_WRITTEN TASK_
Starting at the line containing "You are a computer-use" and ending at the last line of the material, rewrite each line with 16 added to every coordinate in the answers, and leave out the pictures.

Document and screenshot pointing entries
-- begin --
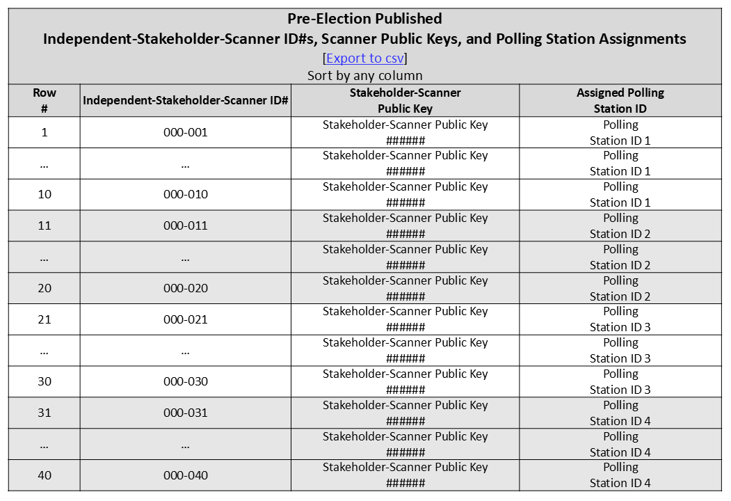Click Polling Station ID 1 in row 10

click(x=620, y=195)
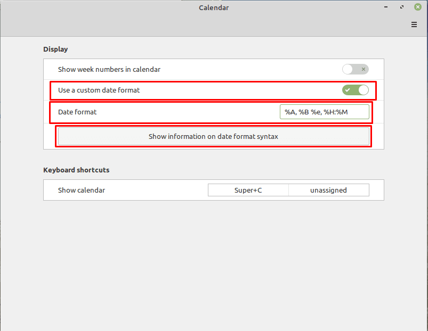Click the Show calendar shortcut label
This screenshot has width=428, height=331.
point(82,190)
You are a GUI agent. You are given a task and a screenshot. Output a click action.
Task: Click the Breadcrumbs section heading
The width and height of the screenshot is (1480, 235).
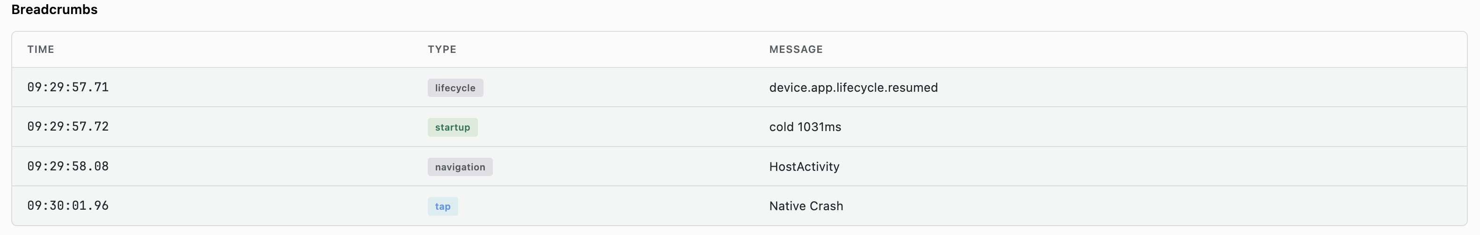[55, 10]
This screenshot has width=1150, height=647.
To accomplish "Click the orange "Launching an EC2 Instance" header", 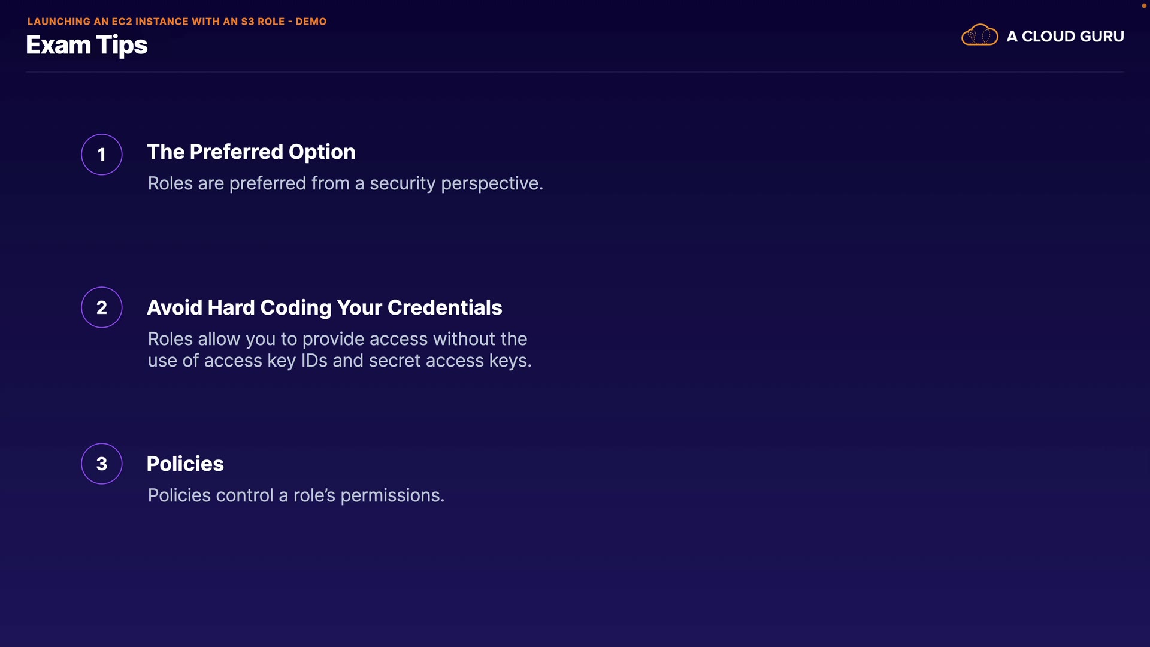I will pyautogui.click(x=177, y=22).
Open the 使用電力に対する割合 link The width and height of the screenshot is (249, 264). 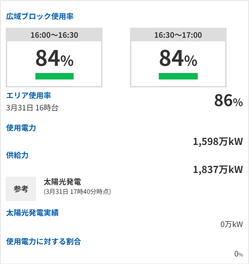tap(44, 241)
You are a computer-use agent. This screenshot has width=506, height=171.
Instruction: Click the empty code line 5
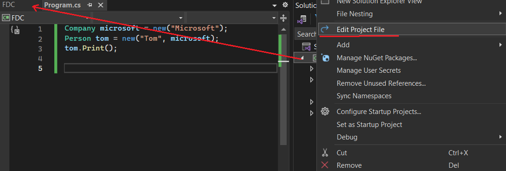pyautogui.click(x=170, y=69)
-- end --
_EXERCISE ANSWER_
You are a computer-use agent. This screenshot has width=506, height=171.
Instruction: Click the empty code line 5
pyautogui.click(x=186, y=85)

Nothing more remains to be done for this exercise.